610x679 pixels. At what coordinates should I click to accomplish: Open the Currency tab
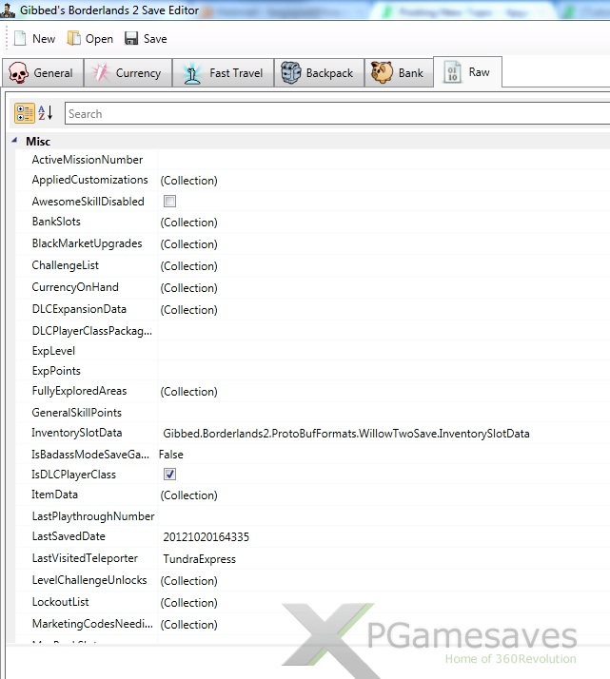(x=128, y=73)
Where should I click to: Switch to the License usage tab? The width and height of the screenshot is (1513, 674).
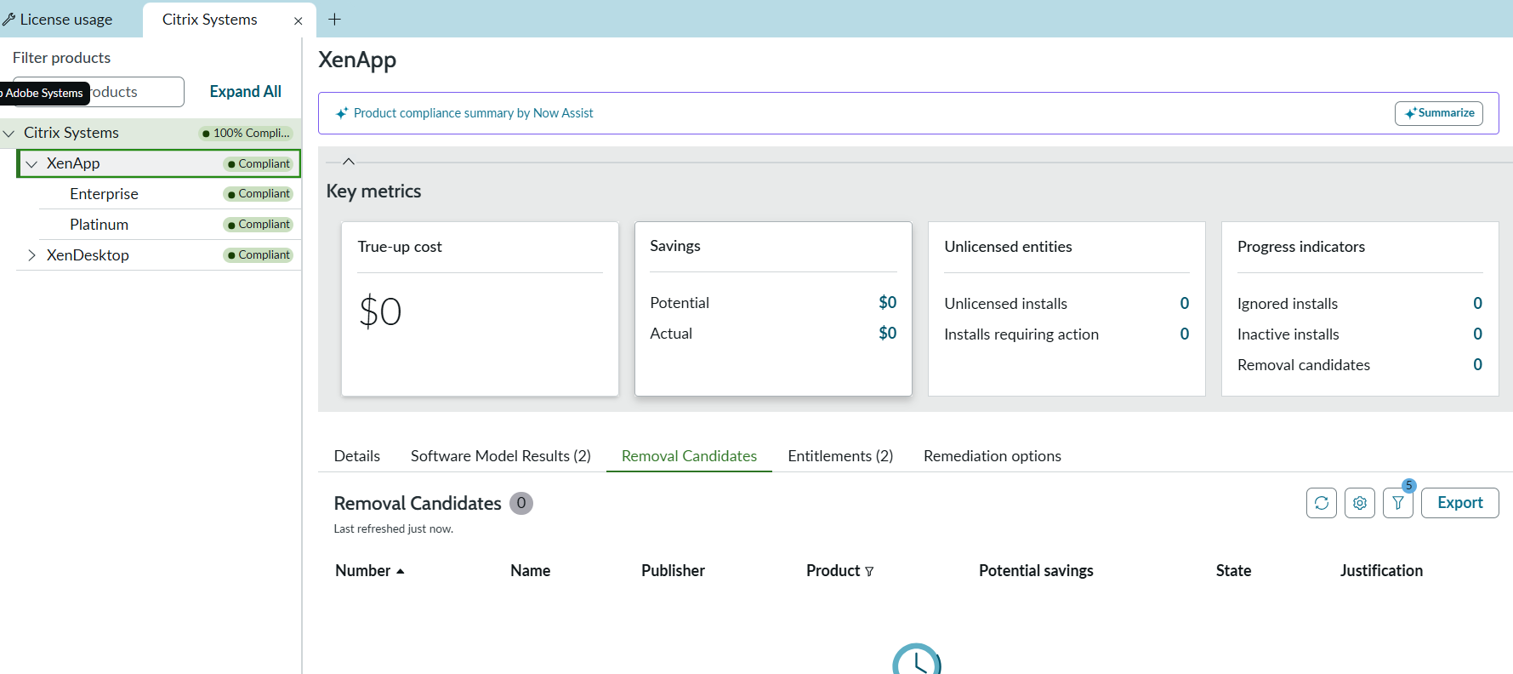point(59,20)
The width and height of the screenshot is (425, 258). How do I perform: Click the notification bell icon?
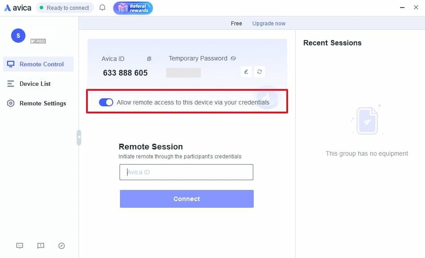point(102,8)
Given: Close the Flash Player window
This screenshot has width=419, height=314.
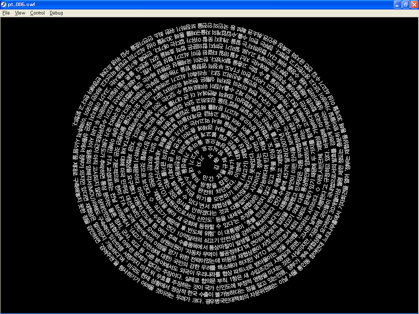Looking at the screenshot, I should [x=414, y=4].
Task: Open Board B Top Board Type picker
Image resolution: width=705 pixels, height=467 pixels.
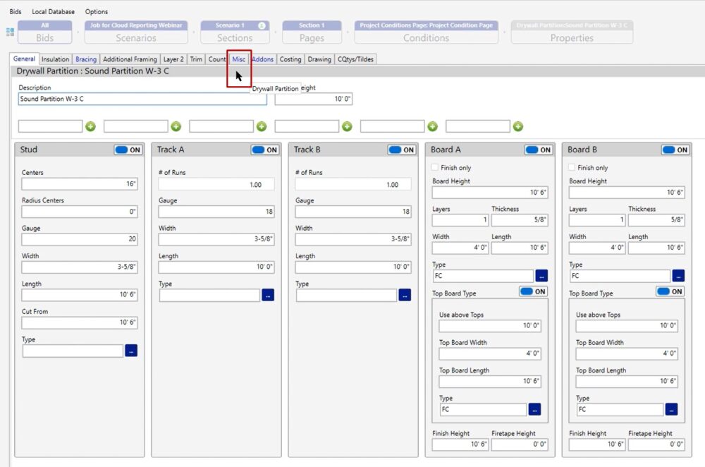Action: (x=671, y=409)
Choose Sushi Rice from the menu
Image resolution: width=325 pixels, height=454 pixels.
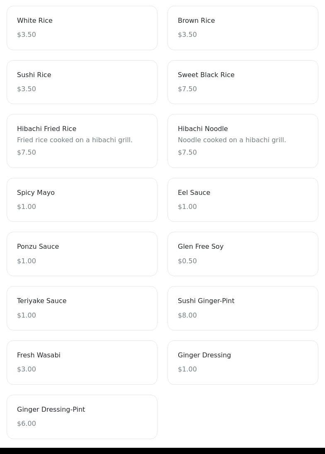click(x=82, y=82)
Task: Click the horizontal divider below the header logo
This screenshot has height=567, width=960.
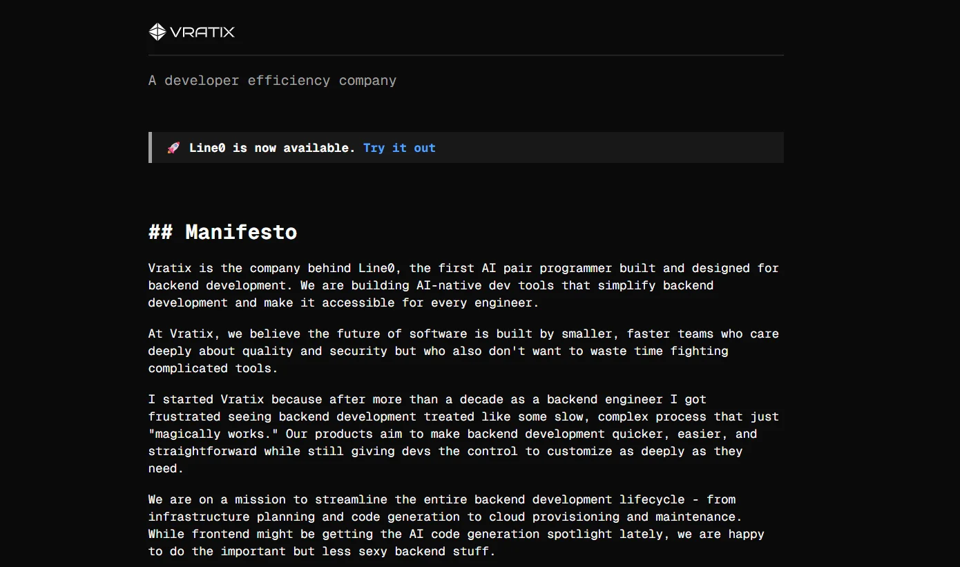Action: [465, 55]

· · · · · · ·

* _Task goal_: Every line above in the stretch from the one with "Given: Close the Flash Player window" through the one with "Task: Click the" is to be transcribed exactly, ends included. No picture is copied.

* _Answer section_:
Given: Close the Flash Player window
This screenshot has width=419, height=314.
Looking at the screenshot, I should [x=414, y=4].
Task: Open Board B Top Board Type picker
Image resolution: width=705 pixels, height=467 pixels.
Action: (x=671, y=409)
Choose Sushi Rice from the menu
Image resolution: width=325 pixels, height=454 pixels.
click(x=82, y=82)
Task: Click the horizontal divider below the header logo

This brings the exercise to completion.